Find the line with "887x558 pixels." and the line with "This screenshot has height=877, width=1372." in the entries below; output exactly those two lines, every line between them, and no others.

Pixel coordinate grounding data

== == ==

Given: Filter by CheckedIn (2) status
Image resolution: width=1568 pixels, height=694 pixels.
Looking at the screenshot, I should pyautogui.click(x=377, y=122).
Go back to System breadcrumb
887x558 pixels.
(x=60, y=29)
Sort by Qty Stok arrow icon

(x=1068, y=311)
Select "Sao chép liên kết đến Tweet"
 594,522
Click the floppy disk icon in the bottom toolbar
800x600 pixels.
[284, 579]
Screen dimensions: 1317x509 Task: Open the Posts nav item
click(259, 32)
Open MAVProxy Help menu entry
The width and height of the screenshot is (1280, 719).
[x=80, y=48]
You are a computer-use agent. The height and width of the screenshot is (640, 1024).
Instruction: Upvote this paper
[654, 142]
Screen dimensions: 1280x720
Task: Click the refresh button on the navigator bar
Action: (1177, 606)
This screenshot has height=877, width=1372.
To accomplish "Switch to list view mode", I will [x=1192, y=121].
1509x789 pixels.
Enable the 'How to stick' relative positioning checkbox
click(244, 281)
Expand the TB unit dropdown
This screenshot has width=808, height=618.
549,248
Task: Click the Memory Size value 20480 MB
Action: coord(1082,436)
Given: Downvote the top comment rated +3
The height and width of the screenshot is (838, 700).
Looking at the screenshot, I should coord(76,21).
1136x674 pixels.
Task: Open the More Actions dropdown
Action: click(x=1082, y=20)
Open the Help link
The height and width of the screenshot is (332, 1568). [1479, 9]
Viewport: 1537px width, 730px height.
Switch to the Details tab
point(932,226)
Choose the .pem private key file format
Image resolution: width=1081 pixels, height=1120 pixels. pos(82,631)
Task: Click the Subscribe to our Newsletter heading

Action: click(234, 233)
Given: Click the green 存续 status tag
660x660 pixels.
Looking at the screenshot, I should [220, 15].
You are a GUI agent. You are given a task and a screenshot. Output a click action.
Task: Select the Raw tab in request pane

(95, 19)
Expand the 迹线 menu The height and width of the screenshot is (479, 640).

== == ==

#### [Answer to the exercise]
887x558 pixels.
(x=60, y=29)
Sort by Qty Stok arrow icon

(x=1068, y=311)
Select "Sao chép liên kết đến Tweet"
 594,522
Click the floppy disk icon in the bottom toolbar
800x600 pixels.
[284, 579]
Screen dimensions: 1317x509 Task: Open the Posts nav item
click(259, 32)
Open MAVProxy Help menu entry
The width and height of the screenshot is (1280, 719).
[x=80, y=48]
You are a computer-use agent. The height and width of the screenshot is (640, 1024).
Instruction: Upvote this paper
[654, 142]
Screen dimensions: 1280x720
Task: Click the refresh button on the navigator bar
Action: (1177, 606)
This screenshot has height=877, width=1372.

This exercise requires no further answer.